In 1997, he became the chair for Mississippi College's New Dawn Campaign, a $100 million fundraising campaign to improve campus facilities.

In July 2001, Ebbers was proposed by George W. Bush as the chair for the President's National Security Telecommunications Advisory Committee.

===Religious faith===
While CEO of WorldCom, Ebbers was a member of the Easthaven Baptist Church in Brookhaven, Mississippi. As a high-profile member of the congregation, Ebbers regularly taught Sunday school and attended the morning church service with his family. His faith was overt, and he often started corporate meetings with prayer.

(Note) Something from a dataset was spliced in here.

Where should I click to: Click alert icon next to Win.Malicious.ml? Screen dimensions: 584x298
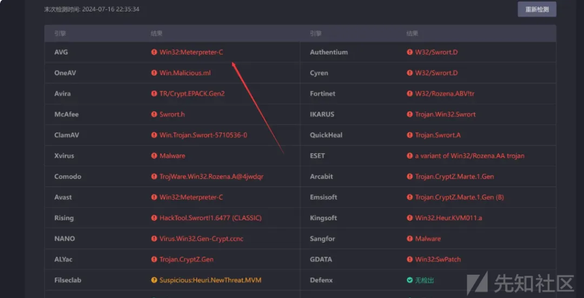[x=155, y=73]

When the allegations of conspiracy and fraud were first brought to light in 2002, Ebbers addressed the congregation and insisted on his innocence. "I just want you to know you aren't going to church with a crook," he said. "No one will find me to have knowingly committed fraud."

===Death===
Ebbers died at his home in Brookhaven, Mississippi, on February 2, 2020, at the age of 78, just over a month after being granted compassionate release from prison due to his ill health. His lawyers said that he was, by the time of his death, legally blind and suffering from dementia, anemia and significant weight loss.